CNAG-CRG, Centre for Genomic Regulation (CRG), Barcelona Institute of Science and Technology (BIST), Baldiri i Reixac 4, 08028, Barcelona, Spain.
Gigascience. 2017 Nov 1;6(11):1-6. doi: 10.1093/gigascience/gix098.
The chimpanzee is arguably the most important species for the study of human origins. A key resource for these studies is a high-quality reference genome assembly; however, as with most mammalian genomes, the current iteration of the chimpanzee reference genome assembly is highly fragmented. In the current iteration of the chimpanzee reference genome assembly (Pan_tro_2.1.4), the sequence is scattered across more then 183 000 contigs, incorporating more than 159 000 gaps, with a genome-wide contig N50 of 51 Kbp.
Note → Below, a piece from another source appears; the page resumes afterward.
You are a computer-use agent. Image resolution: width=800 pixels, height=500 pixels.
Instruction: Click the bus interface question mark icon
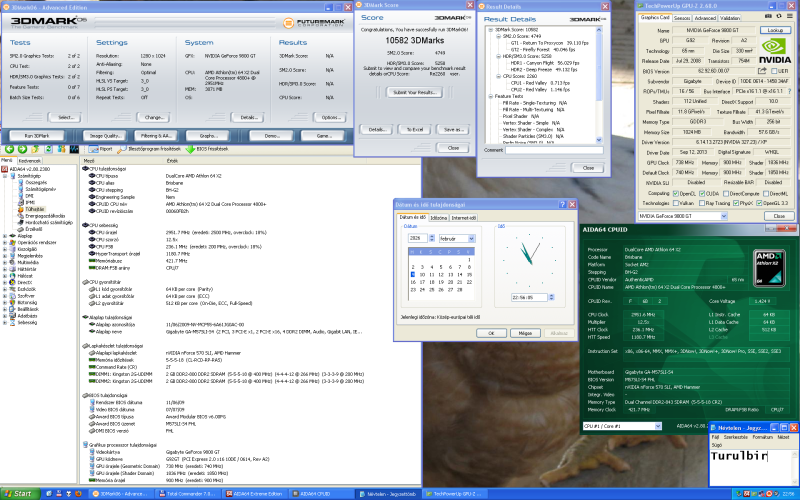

In this work, we produce an extensive and diverse array of sequencing datasets to rapidly assemble a new chimpanzee reference that surpasses previous iterations in bases represented and organized in large scaffolds. To this end, we show substantial improvements over the current release of the chimpanzee genome (Pan_tro_2.1.4) by several metrics, such as increased contiguity by >750% and 300% on contigs and scaffolds, respectively, and closure of 77% of gaps in the Pan_tro_2.1.4 assembly gaps spanning >850 Kbp of the novel coding sequence based on RNASeq data. We further report more than 2700 genes that had putatively erroneous frame-shift predictions to human in Pan_tro_2.1.4 and show a substantial increase in the annotation of repetitive elements. We apply a simple 3-way hybrid approach to considerably improve the reference genome assembly for the chimpanzee, providing a valuable resource for the study of human origins. Furthermore, we produce extensive sequencing datasets that are all derived from the same cell line, generating a broad non-human benchmark dataset.
黑猩猩可以说是研究人类起源最重要的物种。这些研究的一个关键资源是高质量的参考基因组组装;然而,与大多数哺乳动物基因组一样,当前版本的黑猩猩参考基因组组装高度碎片化。在当前版本的黑猩猩参考基因组组装(Pan_tro_2.1.4)中,序列分散在超过 183000 个 contigs 中,包含超过 159000 个 gap,全基因组 contig N50 为 51 Kbp。在这项工作中,我们生成了广泛多样的测序数据集,以快速组装一个新的黑猩猩参考基因组,在代表的碱基和组织在大 scaffolds 方面都超过了以前的版本。为此,我们通过几个指标展示了相对于当前黑猩猩基因组版本(Pan_tro_2.1.4)的显著改进,例如 contigs 和 scaffolds 的连续性分别提高了>750%和 300%,以及 Pan_tro_2.1.4 组装 gap 中 77% gap 的闭合,这些 gap 跨越了基于 RNASeq 数据的 novel coding sequence 的>850 Kbp。我们进一步报告了超过 2700 个在 Pan_tro_2.1.4 中对人类有错误移码预测的基因,并显示出重复元件注释的大幅增加。我们应用简单的三向杂交方法来显著改进黑猩猩的参考基因组组装,为人类起源的研究提供了有价值的资源。此外,我们生成了广泛的测序数据集,这些数据集都来自同一个细胞系,生成了一个广泛的非人类基准数据集。